=== INPUT DATA ===
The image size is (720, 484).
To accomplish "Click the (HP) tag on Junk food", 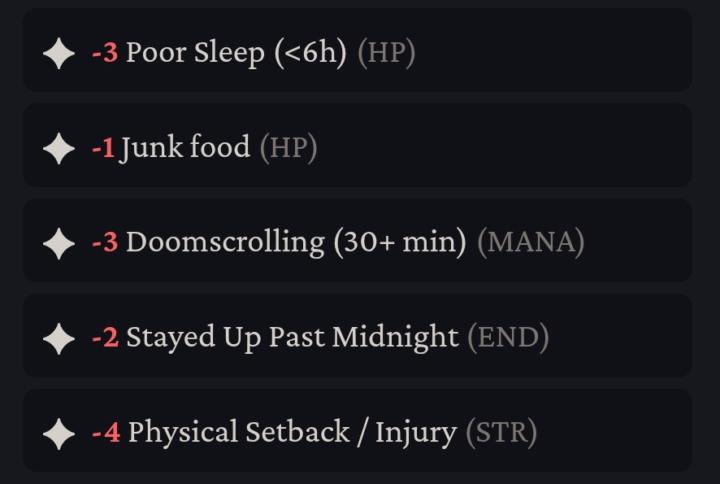I will 288,148.
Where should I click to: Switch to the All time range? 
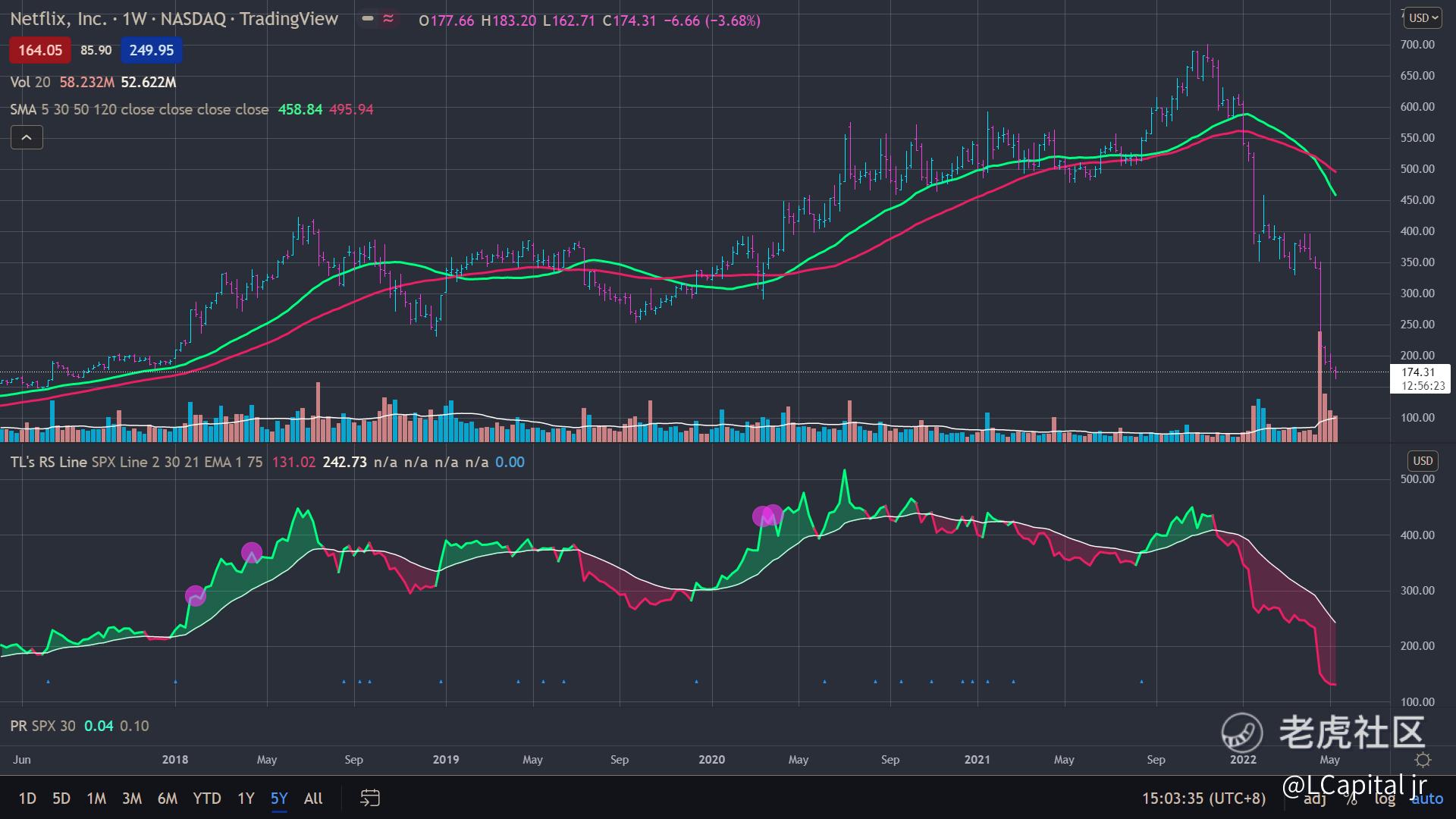pyautogui.click(x=313, y=798)
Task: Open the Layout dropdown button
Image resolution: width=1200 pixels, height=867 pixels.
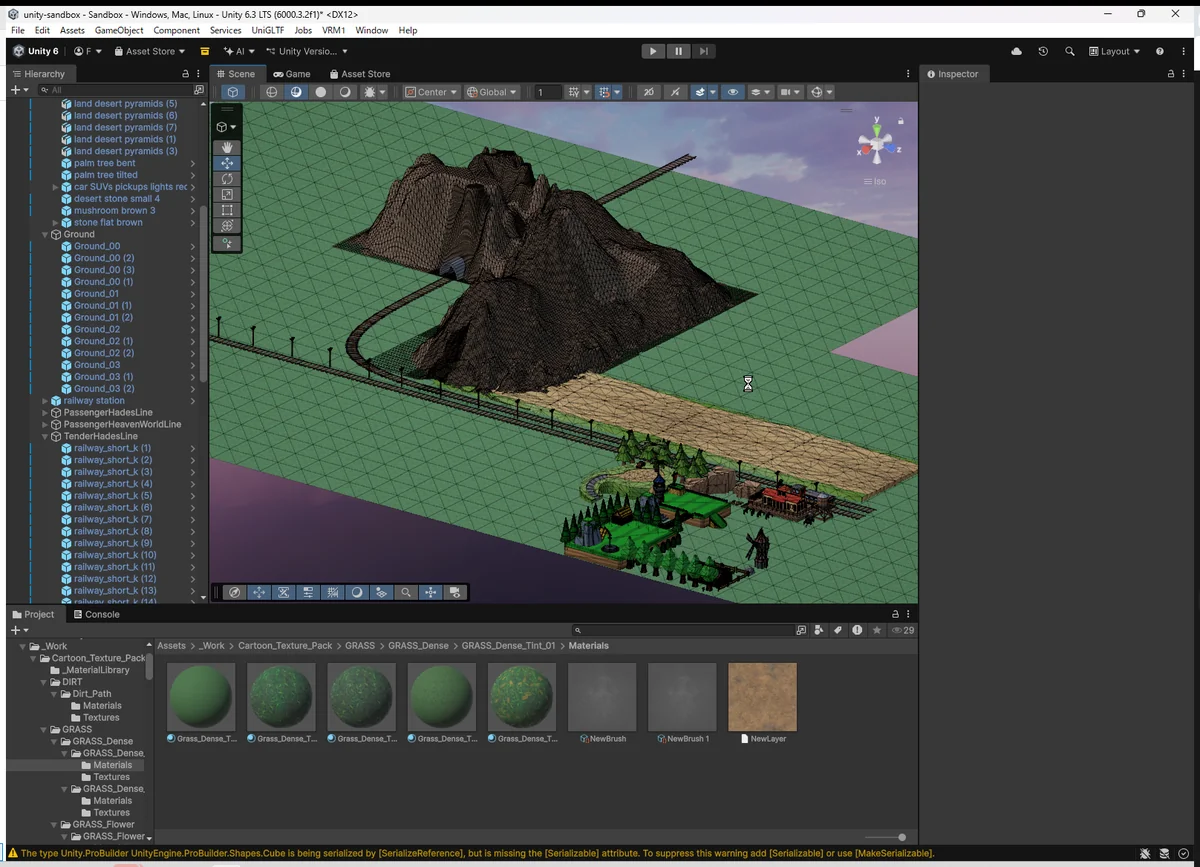Action: (1115, 51)
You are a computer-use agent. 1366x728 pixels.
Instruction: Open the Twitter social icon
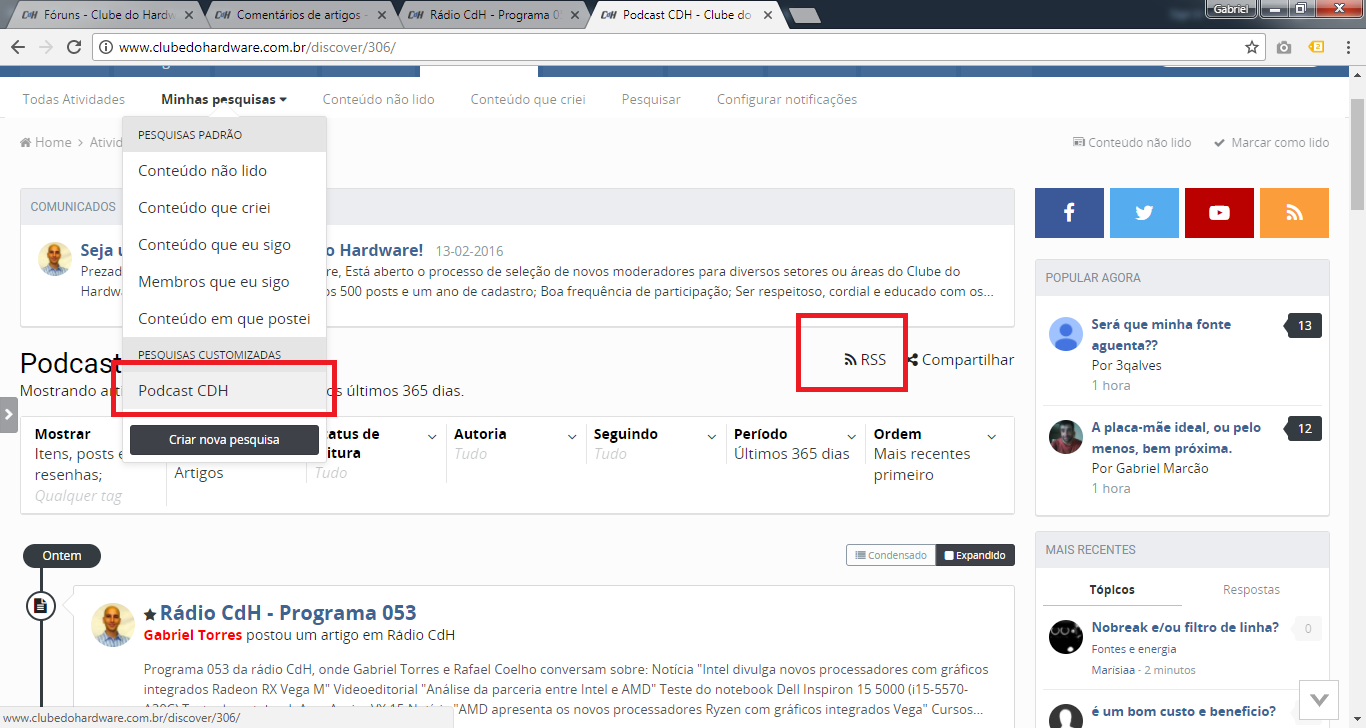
===
## GOAL
Rewrite the stretch of the records from the line containing "Task: Open the Layout dropdown button" through the end, changing "dropdown" to "drop-down" and keeping everything else the same. Leave out the pictures.

## COMPLETED TASK
Task: Open the Layout drop-down button
Image resolution: width=1200 pixels, height=867 pixels.
Action: (1115, 51)
You are a computer-use agent. 1366x728 pixels.
Instruction: Open the Twitter social icon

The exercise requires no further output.